+++ SOURCE MATERIAL

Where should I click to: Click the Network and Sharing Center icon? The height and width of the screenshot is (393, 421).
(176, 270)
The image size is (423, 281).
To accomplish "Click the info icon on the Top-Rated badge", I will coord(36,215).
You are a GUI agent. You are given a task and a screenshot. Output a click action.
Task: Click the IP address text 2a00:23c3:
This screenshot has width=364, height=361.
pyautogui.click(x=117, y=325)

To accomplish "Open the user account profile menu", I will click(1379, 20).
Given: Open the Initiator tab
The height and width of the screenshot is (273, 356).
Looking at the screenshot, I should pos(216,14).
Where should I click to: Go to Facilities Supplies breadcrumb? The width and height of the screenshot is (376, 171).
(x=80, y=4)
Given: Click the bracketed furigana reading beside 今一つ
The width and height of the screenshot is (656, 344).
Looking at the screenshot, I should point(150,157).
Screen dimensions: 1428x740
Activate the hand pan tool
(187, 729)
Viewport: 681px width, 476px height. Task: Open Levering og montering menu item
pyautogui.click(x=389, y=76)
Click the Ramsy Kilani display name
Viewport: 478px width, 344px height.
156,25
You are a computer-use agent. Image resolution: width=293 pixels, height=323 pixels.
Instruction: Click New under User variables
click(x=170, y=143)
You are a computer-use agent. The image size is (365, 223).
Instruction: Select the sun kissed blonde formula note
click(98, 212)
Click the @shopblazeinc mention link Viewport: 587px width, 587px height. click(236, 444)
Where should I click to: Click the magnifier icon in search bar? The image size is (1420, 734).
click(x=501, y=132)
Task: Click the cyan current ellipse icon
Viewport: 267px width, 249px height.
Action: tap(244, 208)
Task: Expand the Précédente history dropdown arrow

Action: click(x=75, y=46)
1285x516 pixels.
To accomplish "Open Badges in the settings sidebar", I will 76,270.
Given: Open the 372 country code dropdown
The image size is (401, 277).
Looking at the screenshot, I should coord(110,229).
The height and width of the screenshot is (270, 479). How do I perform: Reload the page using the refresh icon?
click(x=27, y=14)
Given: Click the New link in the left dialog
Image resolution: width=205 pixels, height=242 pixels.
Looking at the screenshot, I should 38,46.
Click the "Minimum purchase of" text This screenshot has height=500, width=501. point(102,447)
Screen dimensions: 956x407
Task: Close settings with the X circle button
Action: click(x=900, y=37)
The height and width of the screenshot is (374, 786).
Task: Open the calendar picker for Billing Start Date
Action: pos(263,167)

++++++

• _TASK REQUIREMENTS_: Give the listing above again in full, with no word altered.

• _COMPLETED EXERCISE_:
Where should I click to: Click the Network and Sharing Center icon? The height and width of the screenshot is (393, 421).
(176, 270)
The image size is (423, 281).
To accomplish "Click the info icon on the Top-Rated badge", I will coord(36,215).
You are a GUI agent. You are given a task and a screenshot. Output a click action.
Task: Click the IP address text 2a00:23c3:
This screenshot has width=364, height=361.
pyautogui.click(x=117, y=325)

To accomplish "Open the user account profile menu", I will click(1379, 20).
Given: Open the Initiator tab
The height and width of the screenshot is (273, 356).
Looking at the screenshot, I should pos(216,14).
Where should I click to: Go to Facilities Supplies breadcrumb? The width and height of the screenshot is (376, 171).
(x=80, y=4)
Given: Click the bracketed furigana reading beside 今一つ
The width and height of the screenshot is (656, 344).
Looking at the screenshot, I should point(150,157).
Screen dimensions: 1428x740
Activate the hand pan tool
(187, 729)
Viewport: 681px width, 476px height. Task: Open Levering og montering menu item
pyautogui.click(x=389, y=76)
Click the Ramsy Kilani display name
Viewport: 478px width, 344px height.
156,25
You are a computer-use agent. Image resolution: width=293 pixels, height=323 pixels.
Instruction: Click New under User variables
click(x=170, y=143)
You are a computer-use agent. The image size is (365, 223).
Instruction: Select the sun kissed blonde formula note
click(98, 212)
Click the @shopblazeinc mention link Viewport: 587px width, 587px height. click(236, 444)
Where should I click to: Click the magnifier icon in search bar? The image size is (1420, 734).
click(x=501, y=132)
Task: Click the cyan current ellipse icon
Viewport: 267px width, 249px height.
Action: tap(244, 208)
Task: Expand the Précédente history dropdown arrow

Action: click(x=75, y=46)
1285x516 pixels.
To accomplish "Open Badges in the settings sidebar", I will 76,270.
Given: Open the 372 country code dropdown
The image size is (401, 277).
Looking at the screenshot, I should coord(110,229).
The height and width of the screenshot is (270, 479). How do I perform: Reload the page using the refresh icon?
click(x=27, y=14)
Given: Click the New link in the left dialog
Image resolution: width=205 pixels, height=242 pixels.
Looking at the screenshot, I should 38,46.
Click the "Minimum purchase of" text This screenshot has height=500, width=501. point(102,447)
Screen dimensions: 956x407
Task: Close settings with the X circle button
Action: click(x=900, y=37)
The height and width of the screenshot is (374, 786).
Task: Open the calendar picker for Billing Start Date
Action: pos(263,167)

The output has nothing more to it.